- Tugas Latihan
- a) Salin bagian potongan teks tentang perayaan Tujuh Belas Agustus dari "TUJUH BELAS AGUSTUS." sampai "kata guru saya.".
- b) Tentukan apakah setiap pernyataan berikut sesuai dengan potongan teks, lalu jawab ya atau tidak disertai kutipan kata-kata penentunya dari teks. (i) Anak kecil berlomba memakan kerupuk yang digantung pada tali rafia. (ii) Sekelompok pemuda naik ke pucuk pohon kelapa untuk mendapatkan hadiah. (iii) Menurut guru penulis, permainan-permainan itu seperti yang dilakukan para pahlawan untuk merebut kemerdekaan.

- Potongan Teks
TUJUH BELAS AGUSTUS. Saya selalui menjumpai orang-orang membuat sebuah perayaan. Perayaan yang sama, dan selalu sama pada setiap tahun. Saya melihat, bagaimana seorang anak kecil, dengan segenap kepolosannya, berlomba memakan kerupuk yang digantung pada sebuah tali rafia. Kemudian, sekelompok pemuda bergantian naik ke pucuk pohon bambu, demi mendapatkan beberapa bungkus hadiah. Orang-orang ramai berdatangan, untuk menonton perlombaan. Mereka bersorak-sorai memberi semangat. Tanpa peduli malam semakin larut. Suasana pun menjadi ramai.
Seperti anak-anak kecil pada umumnya, saya selalu penasaran dengan lomba-lomba seperti itu. Di sekolah dasar, berulang kali saya coba ikuti lomba makan kerupuk, panjat pinang, dan lain sebagainya. Permainan-permainan itu, menguji ketangkasan dan kegigihan. Seperti yang para pahlawan lakukan untuk merebut ‘kemerdekaan’ dari tangan penjajah, kata guru saya.

- Kutipan Sumber
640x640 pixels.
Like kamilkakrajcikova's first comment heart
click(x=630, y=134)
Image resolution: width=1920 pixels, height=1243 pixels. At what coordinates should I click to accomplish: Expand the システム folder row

- Kunci Jawaban
- a)
TUJUH BELAS AGUSTUS. Saya selalui menjumpai orang-orang membuat sebuah perayaan. Perayaan yang sama, dan selalu sama pada setiap tahun. Saya melihat, bagaimana seorang anak kecil, dengan segenap kepolosannya, berlomba memakan kerupuk yang digantung pada sebuah tali rafia. Kemudian, sekelompok pemuda bergantian naik ke pucuk pohon bambu, demi mendapatkan beberapa bungkus hadiah. Orang-orang ramai berdatangan, untuk menonton perlombaan. Mereka bersorak-sorai memberi semangat. Tanpa peduli malam semakin larut. Suasana pun menjadi ramai.
Seperti anak-anak kecil pada umumnya, saya selalu penasaran dengan lomba-lomba seperti itu. Di sekolah dasar, berulang kali saya coba ikuti lomba makan kerupuk, panjat pinang, dan lain sebagainya. Permainan-permainan itu, menguji ketangkasan dan kegigihan. Seperti yang para pahlawan lakukan untuk merebut ‘kemerdekaan’ dari tangan penjajah, kata guru saya.

- b)
(i) Ya: "berlomba memakan kerupuk yang digantung pada sebuah tali rafia".
(ii) Tidak: "sekelompok pemuda bergantian naik ke pucuk pohon bambu".
(iii) Ya: "Seperti yang para pahlawan lakukan untuk merebut ‘kemerdekaan’ dari tangan penjajah, kata guru saya."